5. Use your optics, not your boots.

It's a lot of fun to walk the trails where you'll be hunting on opening day, looking for tracks, watching for shed antlers, and sky-lining yourself on a ridge to glass the valley. The trouble is that while you are looking for deer, they're keeping an eye out for you too.

If a buck sees you near his chosen bedding area, chances are he'll leave and pick his bed with more care in the future. Yes, you were able to get a look at him, and he'll still be around on opening day, but he'll also be wiser. He may not let you see him when you show up with a bow or rifle.

Do your field scouting from a distance. Bring a spotting scope and set it up from the road. Deer are used to seeing people on roadways. Set up your tripod and glass openings in the early morning while deer are still feeding.

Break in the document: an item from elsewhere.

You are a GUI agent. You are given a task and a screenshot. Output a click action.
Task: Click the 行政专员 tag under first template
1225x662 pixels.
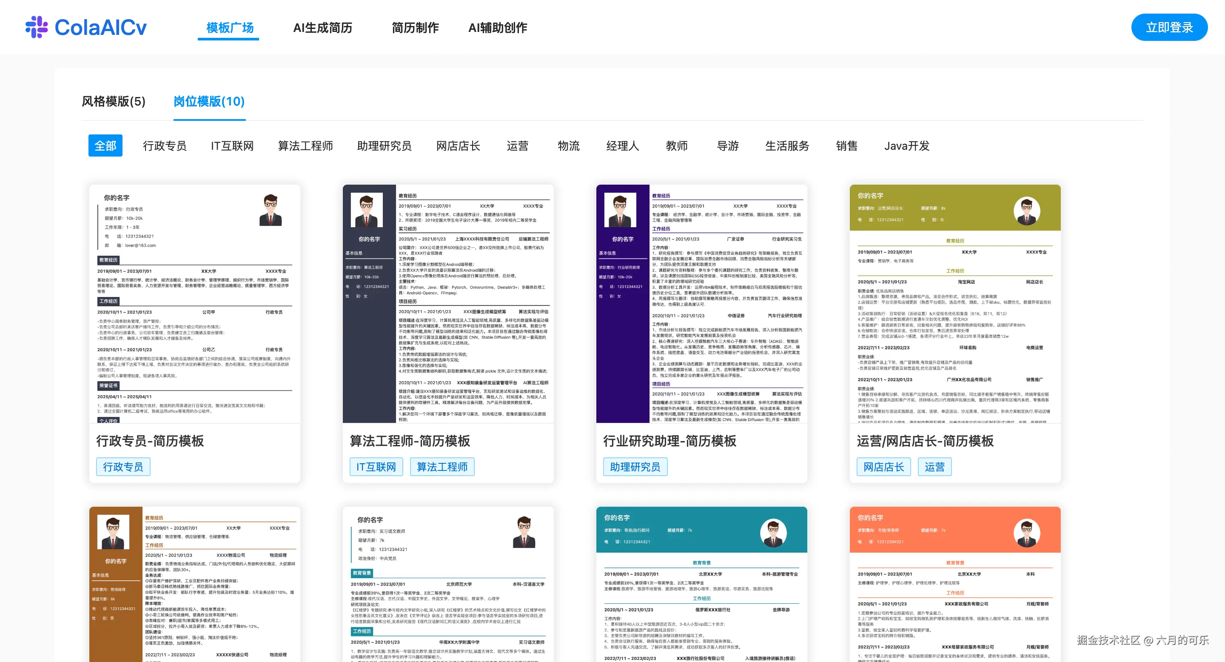pos(123,467)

It may take some time before you see the deer. Keep watching as the sun rises higher in the sky. Shifting shadows will alternately conceal and reveal feeding animals.

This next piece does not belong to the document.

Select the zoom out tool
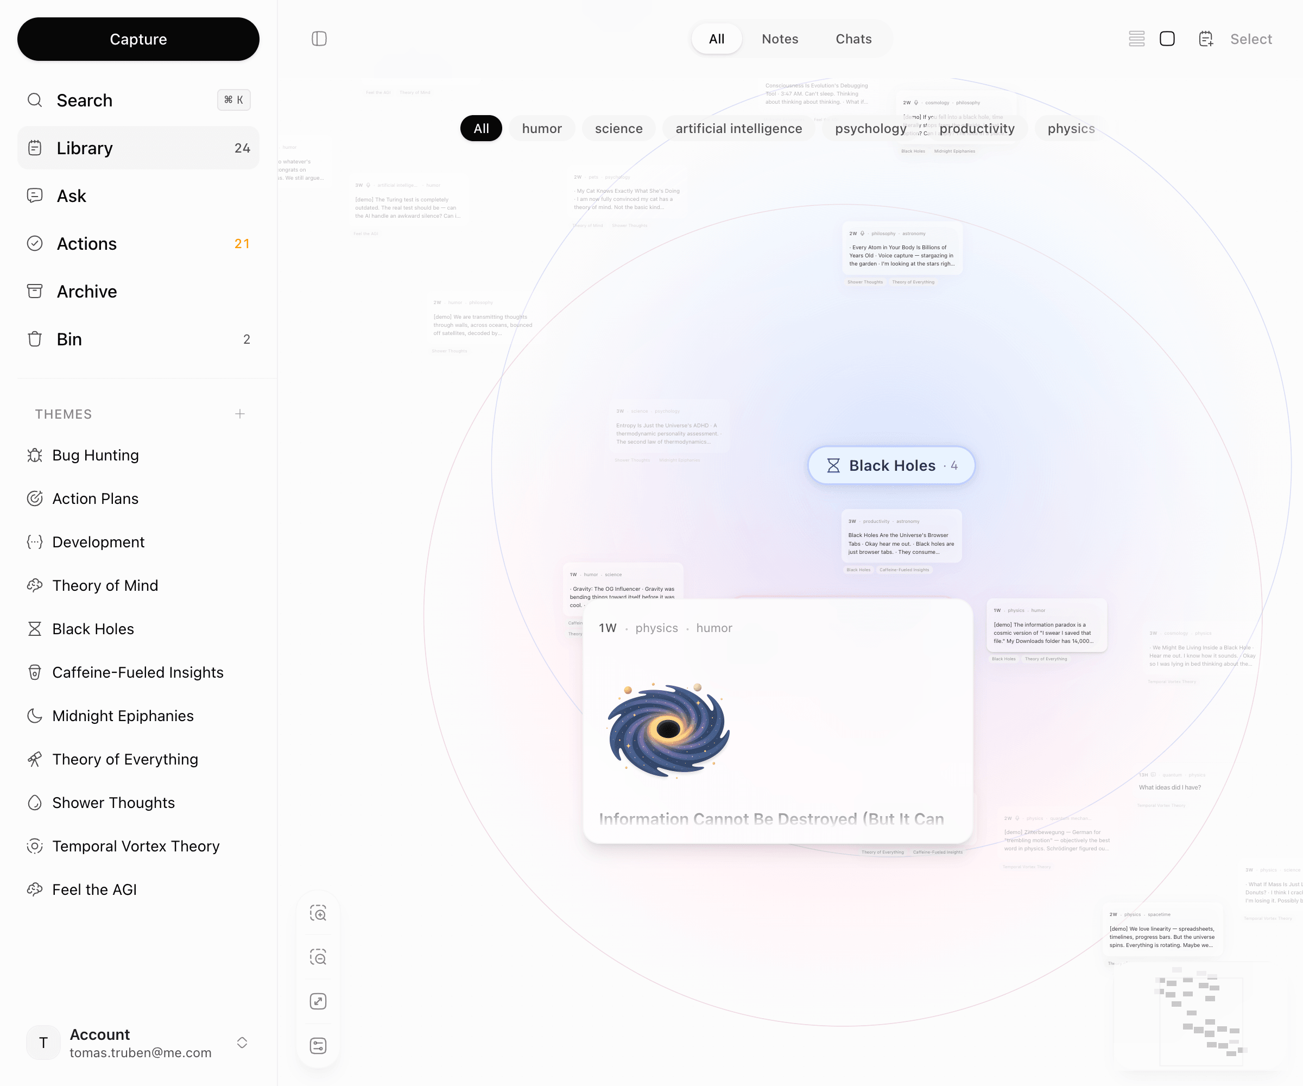Screen dimensions: 1303x1086 coord(318,956)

If you spot a good buck, watch where he beds down in late morning. If he goes out of sight, grab your map and determine his likely route.

With your binoculars and spotting scope, now is the time to plan your approach for the coming hunt. If you are hunting in the wide-open of Malheur or Harney counties, or anywhere else the terrain permits, you can use spot-and-stalk tactics. If there will be enough people in your party, you might employ a drive, or sit on a saddle to intercept deer moving from one drainage to another.

Your chosen hunting spot may be in a wilderness like the Wallowas, or the Three Creeks Wilderness, far from any road. Think low-impact.

Approach your target from out of sight. Don't cross openings. Move from cover to cover, as if you were carrying a rifle instead of glasses. Set up your spotting scope in the shade of a tree where you have good visibility, then wait and watch. Again, resist the urge to start walking trails, unless you want to lower your odds of success.

You may hunt in the Desolation, Sumpter, Ukiah, or Starkey Unit, where it might make sense to hunt from a perch in a tree. If your plan calls for the use of a tree stand, you have no choice but to walk the trails to find a place to hang it. Pre-trip planning with maps and aerial photos is even more important, so you can minimize your impact.

The scouting trip is also the time to pick your campsite. Pick several alternates in case someone beats you to your first choice. Don't camp where the deer will hear you pounding tent stakes, or smell last year's venison on the grill. They've been through this before. The more warning you give, the better the chance they'll keep you from notching your tag this year.

Keep alternate plans. You need a fall-back position in case other hunters beat you to your spot, or camp where you planned to hunt.

It was my back-up plan that saved our hunt two years ago. We scouted the sweet spot too hard, spotting a four-by-five, several three-points, a fork, a spike, and several does. On opening day, I took the same route to the top as I had the month before and blundered into the herd before daylight. Later in the day, I saw one buck about 300 yards away. I passed up the shot.

On the third day, we relocated and found ourselves not far from the spot where I had taken a nice four-point the year before. A two-man drive through the bedding area paid off with another big four-point. On the fourth day, we hunted the sweet spot again. One day of rest had allowed the deer a chance to settle back in. We set up the spotting scope before daylight and found the herd. My partner set up for a shot. His bullet kicked up a spray of dirt and put the deer on the move.

We'll hunt there again, and maybe the buck he missed will be bigger this year. Maybe we'll get a crack at the four-by-five this time. We'll camp a few miles away. We'll go in quiet with the music off and close the doors without slamming them. We'll use the cover of a low hill and set up beneath a juniper, taking care not to alarm non-target wildlife that might warn the herd.

As the sun comes up, we'll look for ears and tails and nut-brown antlers in the sagebrush. If no one else scouts our sweet spot, we may have an opportunity on opening morning. If there are pickups parked on our ground, we'll back off and hunt one of several alternate locations, picked from hours spent poring over our maps, scouting from the kitchen table.